**TASK DETAILS:** Below is a set of entries. Print the line that contains "The height and width of the screenshot is (390, 581)." and every later line word for word, through the final one.

**SUPPLIED MATERIAL:**
▼▼▼

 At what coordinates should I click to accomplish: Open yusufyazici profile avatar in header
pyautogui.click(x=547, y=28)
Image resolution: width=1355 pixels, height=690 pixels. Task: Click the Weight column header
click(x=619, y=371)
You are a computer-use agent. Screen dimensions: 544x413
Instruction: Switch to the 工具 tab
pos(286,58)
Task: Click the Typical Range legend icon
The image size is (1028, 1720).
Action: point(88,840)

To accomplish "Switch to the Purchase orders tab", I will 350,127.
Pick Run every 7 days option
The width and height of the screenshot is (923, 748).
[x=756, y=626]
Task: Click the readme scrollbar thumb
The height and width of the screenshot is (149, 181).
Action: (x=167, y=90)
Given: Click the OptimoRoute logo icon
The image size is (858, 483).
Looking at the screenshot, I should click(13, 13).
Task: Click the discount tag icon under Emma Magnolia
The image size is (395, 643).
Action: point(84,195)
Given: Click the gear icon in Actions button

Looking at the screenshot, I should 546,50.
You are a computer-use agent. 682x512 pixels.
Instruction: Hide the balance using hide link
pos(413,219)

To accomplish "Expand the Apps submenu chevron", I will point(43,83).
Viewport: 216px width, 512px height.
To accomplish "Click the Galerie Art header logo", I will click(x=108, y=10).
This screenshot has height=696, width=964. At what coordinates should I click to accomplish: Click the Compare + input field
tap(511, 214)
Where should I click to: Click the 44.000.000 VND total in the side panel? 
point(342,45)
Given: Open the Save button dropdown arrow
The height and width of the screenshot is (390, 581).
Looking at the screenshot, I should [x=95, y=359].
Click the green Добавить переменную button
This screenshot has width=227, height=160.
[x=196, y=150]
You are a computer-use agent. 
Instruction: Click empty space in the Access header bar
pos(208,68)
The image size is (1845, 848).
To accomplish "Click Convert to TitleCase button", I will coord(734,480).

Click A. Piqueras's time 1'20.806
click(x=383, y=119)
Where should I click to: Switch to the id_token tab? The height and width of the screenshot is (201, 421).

▲▲▲

**EXERCISE RESULT:**
The height and width of the screenshot is (390, 581).
Looking at the screenshot, I should [x=95, y=359].
Click the green Добавить переменную button
This screenshot has width=227, height=160.
[x=196, y=150]
You are a computer-use agent. 
Instruction: Click empty space in the Access header bar
pos(208,68)
The image size is (1845, 848).
To accomplish "Click Convert to TitleCase button", I will coord(734,480).

Click A. Piqueras's time 1'20.806
click(x=383, y=119)
Where should I click to: Switch to the id_token tab? The height and width of the screenshot is (201, 421).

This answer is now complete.